> To be done
Rewrite the records below, substituting "Image size:" for every occurrence of "Image resolution:" and keeping all other text unchanged.

(Dataset items)
>> Begin
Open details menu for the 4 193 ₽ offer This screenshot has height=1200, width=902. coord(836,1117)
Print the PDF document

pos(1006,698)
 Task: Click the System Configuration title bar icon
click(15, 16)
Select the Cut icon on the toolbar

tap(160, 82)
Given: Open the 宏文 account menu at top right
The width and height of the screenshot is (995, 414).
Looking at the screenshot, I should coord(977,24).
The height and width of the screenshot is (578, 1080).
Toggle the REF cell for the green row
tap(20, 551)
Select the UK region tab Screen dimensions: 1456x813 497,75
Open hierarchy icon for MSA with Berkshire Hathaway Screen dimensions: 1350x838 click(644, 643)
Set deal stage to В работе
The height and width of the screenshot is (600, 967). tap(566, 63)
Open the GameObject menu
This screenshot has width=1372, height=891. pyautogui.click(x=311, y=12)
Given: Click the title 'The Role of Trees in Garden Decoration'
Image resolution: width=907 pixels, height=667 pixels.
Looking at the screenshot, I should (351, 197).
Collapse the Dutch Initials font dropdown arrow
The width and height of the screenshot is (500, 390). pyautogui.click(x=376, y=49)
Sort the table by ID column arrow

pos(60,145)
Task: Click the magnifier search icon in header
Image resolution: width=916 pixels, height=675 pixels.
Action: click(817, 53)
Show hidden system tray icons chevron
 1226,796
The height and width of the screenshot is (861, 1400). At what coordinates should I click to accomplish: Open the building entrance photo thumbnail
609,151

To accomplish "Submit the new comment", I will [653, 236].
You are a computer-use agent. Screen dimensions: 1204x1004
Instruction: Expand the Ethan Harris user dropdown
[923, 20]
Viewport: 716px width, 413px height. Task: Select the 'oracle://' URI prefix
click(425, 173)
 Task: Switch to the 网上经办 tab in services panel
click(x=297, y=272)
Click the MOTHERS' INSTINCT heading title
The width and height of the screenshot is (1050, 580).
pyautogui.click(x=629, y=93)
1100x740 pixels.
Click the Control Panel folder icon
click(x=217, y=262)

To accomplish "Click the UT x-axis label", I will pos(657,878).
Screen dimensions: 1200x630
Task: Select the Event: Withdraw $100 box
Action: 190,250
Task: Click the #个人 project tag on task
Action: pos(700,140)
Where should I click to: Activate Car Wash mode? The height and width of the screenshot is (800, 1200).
>> End
> Solution to this problem
Open details menu for the 4 193 ₽ offer This screenshot has height=1200, width=902. coord(836,1117)
Print the PDF document

pos(1006,698)
 Task: Click the System Configuration title bar icon
click(15, 16)
Select the Cut icon on the toolbar

tap(160, 82)
Given: Open the 宏文 account menu at top right
The width and height of the screenshot is (995, 414).
Looking at the screenshot, I should coord(977,24).
The height and width of the screenshot is (578, 1080).
Toggle the REF cell for the green row
tap(20, 551)
Select the UK region tab Screen dimensions: 1456x813 497,75
Open hierarchy icon for MSA with Berkshire Hathaway Screen dimensions: 1350x838 click(644, 643)
Set deal stage to В работе
The height and width of the screenshot is (600, 967). tap(566, 63)
Open the GameObject menu
This screenshot has width=1372, height=891. pyautogui.click(x=311, y=12)
Given: Click the title 'The Role of Trees in Garden Decoration'
Image size: width=907 pixels, height=667 pixels.
Looking at the screenshot, I should (351, 197).
Collapse the Dutch Initials font dropdown arrow
The width and height of the screenshot is (500, 390). pyautogui.click(x=376, y=49)
Sort the table by ID column arrow

pos(60,145)
Task: Click the magnifier search icon in header
Image size: width=916 pixels, height=675 pixels.
Action: click(817, 53)
Show hidden system tray icons chevron
 1226,796
The height and width of the screenshot is (861, 1400). At what coordinates should I click to accomplish: Open the building entrance photo thumbnail
609,151

To accomplish "Submit the new comment", I will [653, 236].
You are a computer-use agent. Screen dimensions: 1204x1004
Instruction: Expand the Ethan Harris user dropdown
[923, 20]
Viewport: 716px width, 413px height. Task: Select the 'oracle://' URI prefix
click(425, 173)
 Task: Switch to the 网上经办 tab in services panel
click(x=297, y=272)
Click the MOTHERS' INSTINCT heading title
The width and height of the screenshot is (1050, 580).
pyautogui.click(x=629, y=93)
1100x740 pixels.
Click the Control Panel folder icon
click(x=217, y=262)

To accomplish "Click the UT x-axis label", I will pos(657,878).
Screen dimensions: 1200x630
Task: Select the Event: Withdraw $100 box
Action: 190,250
Task: Click the #个人 project tag on task
Action: pos(700,140)
Where should I click to: Activate Car Wash mode? The height and width of the screenshot is (800, 1200).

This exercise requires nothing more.